#### Tasks:
1/ Render this sentence from the character analysis of Life Is Elsewhere into Spanish: "This devotion is a boon to his childhood but becomes increasingly odious as he grows older."
2/ According to the character analysis of Life Is Elsewhere, in what year did the novel's English translation appear?

#### Excerpt provided:
☆ ☆ ☆ ☆ ☆

Life Is Elsewhere: Analysis of Major Characters
"Life Is Elsewhere" is a novel that delves into the complexities of youth, creativity, and familial relationships through its exploration of major characters, primarily focusing on Jaromil, a young lyric poet. Jaromil embodies the struggles of a sensitive artist caught between his mother's overwhelming love and his aspirations to assert his identity as a man. His relationships with two significant figures—a redheaded shop girl and the Czechoslovak Communist revolution—serve as catalysts for his emotional turmoil and ethical dilemmas, leading to acts of betrayal that haunt him. His mother, referred to as Maman, symbolizes the burdens of unfulfilled dreams and maternal expectations, while her attachment to Jaromil ultimately leads to profound disappointment upon his early death. Jaromil's father, an unremarkable but philandering engineer, represents the conventional life Jaromil resists, while the modern artist who mentors him embodies the conflict between artistic freedom and societal demands, culminating in his tragic downfall. Together, these characters illustrate the intricate interplay of love, ambition, and the harsh realities of life that shape Jaromil's journey and fate. This analysis invites readers to reflect on the broader themes of identity and the cost of artistic ambition.
Life Is Elsewhere: Analysis of Major Characters
Author: Milan Kundera
First published: La Vie est ailleurs, 1973 (English translation, 1974)
Genre: Novel
Locale: Prague, Czechoslovakia
Plot: Satire
Time: The 1930's through the early 1950's
Jaromil, a young lyric poet. Jaromil was born into overwhelming, devoted, mother love. This devotion is a boon to his childhood but becomes increasingly odious as he grows older. It is his bad fortune to support this love wonderfully. He is a precious boy, pretty rather than handsome, and he has, for his one talent, the dainty art of lyric poetry. His genius is feminine (no one could understand the masculine and feminine humors quite so vividly as a lyric poet), and he wants, with the furious insecurity of youth, to become a man. He works at this, awkwardly, with the help of his two adult loves. One is a redheaded shop girl, for whom he conceives a great passion, and the other is the Czechoslovak Communist revolution. This leads Jaromil to great cruelty. Besides the injustice he does to his own art, making it serve the revolution, he betrays to the revolution both the brother of his redheaded lover (who has the benefit of his omnivorous jealousy) and the modern artist who had first recognized his talent and served as his mentor. He does not live long enough to regret these actions. In the tradition of lyric poets, he stands ridiculously on his dignity. Having been humiliated in public, he ignores a cold night and catches his death of fever. In the weakness of approaching death, he clings to the one certainty of his life: the love of his mother.
Jaromil's mother, called Maman, an insincere woman who is acted on more than she acts and thus is treated somewhat brutally by the world. To secure some consolation from life, she has settled all of her own hopes on her son. Having mistaken the daring of her first romantic abandon for a great passion, she becomes pregnant. She lives, sometimes proudly, sometimes self-pityingly, through her loveless (and, after Jaromil, childless) marriage, her own unsettling affair with Jaromil's radical modern art instructor, the loss of her comfortable prerevolution bourgeois life, and Jaromil's love affairs. Always, she comes back to her one true occupation, her love for her son. Consequently, she faces the greatest disappointment of her life when he dies in early youth. He does not do so without professing (it is almost a deathbed confession) his most tender affection for her.

☆ ☆ ☆ ☆ ☆

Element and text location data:
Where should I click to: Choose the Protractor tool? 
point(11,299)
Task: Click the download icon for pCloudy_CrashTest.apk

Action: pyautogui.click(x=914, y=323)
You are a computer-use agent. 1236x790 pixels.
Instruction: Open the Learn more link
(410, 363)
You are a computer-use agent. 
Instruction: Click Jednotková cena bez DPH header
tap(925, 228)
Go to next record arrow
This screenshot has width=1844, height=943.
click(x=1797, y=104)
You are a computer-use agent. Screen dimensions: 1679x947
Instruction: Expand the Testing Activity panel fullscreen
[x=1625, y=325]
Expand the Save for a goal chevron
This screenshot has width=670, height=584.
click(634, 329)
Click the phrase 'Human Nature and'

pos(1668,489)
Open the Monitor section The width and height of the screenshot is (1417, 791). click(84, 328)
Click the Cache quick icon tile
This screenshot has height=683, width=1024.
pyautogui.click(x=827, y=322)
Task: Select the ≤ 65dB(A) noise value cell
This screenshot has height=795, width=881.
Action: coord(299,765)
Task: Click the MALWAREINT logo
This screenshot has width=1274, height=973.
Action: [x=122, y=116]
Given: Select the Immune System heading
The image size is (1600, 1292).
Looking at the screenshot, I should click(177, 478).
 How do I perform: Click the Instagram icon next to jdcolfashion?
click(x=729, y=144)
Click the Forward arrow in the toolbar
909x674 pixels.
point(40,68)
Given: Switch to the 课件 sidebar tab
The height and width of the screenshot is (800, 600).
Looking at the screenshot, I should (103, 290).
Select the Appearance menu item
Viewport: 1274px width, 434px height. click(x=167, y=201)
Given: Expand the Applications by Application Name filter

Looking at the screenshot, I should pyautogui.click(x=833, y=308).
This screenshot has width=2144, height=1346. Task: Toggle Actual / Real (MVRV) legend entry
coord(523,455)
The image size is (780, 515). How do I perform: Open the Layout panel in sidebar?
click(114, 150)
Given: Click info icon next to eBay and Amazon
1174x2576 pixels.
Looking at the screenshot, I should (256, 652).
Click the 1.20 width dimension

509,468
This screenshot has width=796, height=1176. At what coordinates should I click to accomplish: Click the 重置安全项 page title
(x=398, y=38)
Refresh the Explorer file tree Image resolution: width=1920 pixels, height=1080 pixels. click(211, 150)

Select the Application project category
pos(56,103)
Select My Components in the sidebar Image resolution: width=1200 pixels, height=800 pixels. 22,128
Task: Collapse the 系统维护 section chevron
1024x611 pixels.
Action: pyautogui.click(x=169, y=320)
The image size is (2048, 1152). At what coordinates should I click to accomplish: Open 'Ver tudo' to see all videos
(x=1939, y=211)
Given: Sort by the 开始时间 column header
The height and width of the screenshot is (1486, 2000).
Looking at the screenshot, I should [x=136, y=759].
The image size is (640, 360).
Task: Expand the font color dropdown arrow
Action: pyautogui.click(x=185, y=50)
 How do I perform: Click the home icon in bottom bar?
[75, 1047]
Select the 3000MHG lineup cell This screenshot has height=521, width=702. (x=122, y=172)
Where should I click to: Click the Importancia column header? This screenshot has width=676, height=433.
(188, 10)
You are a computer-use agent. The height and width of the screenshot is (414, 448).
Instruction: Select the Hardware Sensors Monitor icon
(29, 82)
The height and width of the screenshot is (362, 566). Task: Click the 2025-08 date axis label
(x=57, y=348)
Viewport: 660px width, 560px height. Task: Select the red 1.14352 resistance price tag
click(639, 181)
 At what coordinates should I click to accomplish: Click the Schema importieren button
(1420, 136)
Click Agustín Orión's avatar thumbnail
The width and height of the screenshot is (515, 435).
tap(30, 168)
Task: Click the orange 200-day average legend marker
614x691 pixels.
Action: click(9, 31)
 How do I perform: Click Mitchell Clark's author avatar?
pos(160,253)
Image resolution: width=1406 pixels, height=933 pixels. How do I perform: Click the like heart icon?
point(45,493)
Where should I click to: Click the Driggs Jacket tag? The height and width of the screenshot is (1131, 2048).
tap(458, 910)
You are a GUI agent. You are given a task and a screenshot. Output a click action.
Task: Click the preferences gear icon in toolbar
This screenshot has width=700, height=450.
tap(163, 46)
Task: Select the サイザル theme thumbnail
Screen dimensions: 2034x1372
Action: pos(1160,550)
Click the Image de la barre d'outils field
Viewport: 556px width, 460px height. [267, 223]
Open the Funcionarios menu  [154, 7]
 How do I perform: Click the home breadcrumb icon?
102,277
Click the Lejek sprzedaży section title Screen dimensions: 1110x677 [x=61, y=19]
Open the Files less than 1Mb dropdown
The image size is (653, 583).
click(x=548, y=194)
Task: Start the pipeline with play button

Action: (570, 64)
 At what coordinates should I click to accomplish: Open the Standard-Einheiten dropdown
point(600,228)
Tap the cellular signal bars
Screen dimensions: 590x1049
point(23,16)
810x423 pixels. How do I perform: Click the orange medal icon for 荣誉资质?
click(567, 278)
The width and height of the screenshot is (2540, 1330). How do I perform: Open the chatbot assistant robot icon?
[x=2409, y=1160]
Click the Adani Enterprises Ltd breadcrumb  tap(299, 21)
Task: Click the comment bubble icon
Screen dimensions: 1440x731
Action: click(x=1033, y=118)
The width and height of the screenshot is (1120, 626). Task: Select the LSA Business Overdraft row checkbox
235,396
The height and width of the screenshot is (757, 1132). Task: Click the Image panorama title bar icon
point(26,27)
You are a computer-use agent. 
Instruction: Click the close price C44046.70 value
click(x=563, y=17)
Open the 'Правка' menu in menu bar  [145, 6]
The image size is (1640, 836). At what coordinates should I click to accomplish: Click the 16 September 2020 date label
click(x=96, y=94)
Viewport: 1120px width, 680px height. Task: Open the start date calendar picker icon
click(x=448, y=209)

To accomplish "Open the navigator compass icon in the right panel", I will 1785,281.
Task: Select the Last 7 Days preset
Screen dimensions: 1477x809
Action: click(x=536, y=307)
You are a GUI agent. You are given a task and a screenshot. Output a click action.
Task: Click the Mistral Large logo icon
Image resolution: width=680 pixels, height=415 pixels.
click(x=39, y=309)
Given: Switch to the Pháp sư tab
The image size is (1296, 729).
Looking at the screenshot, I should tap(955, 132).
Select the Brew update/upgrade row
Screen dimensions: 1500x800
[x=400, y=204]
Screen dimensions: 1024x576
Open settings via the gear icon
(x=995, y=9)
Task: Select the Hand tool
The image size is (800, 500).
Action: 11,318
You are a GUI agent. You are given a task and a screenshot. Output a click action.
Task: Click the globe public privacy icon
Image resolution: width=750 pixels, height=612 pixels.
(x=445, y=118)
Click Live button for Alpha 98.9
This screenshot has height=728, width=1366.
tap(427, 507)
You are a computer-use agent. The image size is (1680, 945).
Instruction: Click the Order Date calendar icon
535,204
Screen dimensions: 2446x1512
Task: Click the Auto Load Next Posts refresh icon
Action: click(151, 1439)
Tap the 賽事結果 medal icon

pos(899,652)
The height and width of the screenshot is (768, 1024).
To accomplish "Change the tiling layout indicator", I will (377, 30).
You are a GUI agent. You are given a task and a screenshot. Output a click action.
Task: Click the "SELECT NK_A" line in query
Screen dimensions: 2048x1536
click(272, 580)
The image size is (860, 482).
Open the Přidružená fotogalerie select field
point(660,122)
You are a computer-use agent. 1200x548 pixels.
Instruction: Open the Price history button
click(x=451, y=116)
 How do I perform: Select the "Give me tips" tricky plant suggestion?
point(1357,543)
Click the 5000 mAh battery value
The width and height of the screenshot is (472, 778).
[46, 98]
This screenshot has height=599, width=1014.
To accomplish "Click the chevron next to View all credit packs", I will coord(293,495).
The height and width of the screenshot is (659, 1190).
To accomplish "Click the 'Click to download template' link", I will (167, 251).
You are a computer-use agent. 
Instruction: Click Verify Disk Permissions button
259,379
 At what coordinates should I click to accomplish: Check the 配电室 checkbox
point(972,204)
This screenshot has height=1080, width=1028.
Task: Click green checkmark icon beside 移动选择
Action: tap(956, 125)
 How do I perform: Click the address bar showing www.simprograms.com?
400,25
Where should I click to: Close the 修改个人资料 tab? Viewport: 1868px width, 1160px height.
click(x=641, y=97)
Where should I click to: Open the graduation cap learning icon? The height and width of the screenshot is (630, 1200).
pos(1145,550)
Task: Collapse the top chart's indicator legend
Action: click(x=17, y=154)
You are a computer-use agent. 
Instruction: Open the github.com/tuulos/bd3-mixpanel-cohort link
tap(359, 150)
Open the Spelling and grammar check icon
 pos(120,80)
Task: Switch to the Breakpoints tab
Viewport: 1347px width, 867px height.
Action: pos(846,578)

☆ ☆ ☆ ☆ ☆

#### Results of the tasks:
1/ Esta devoción es una bendición para su infancia, pero se vuelve cada vez más odiosa a medida que crece.

2/ The English translation appeared in 1974.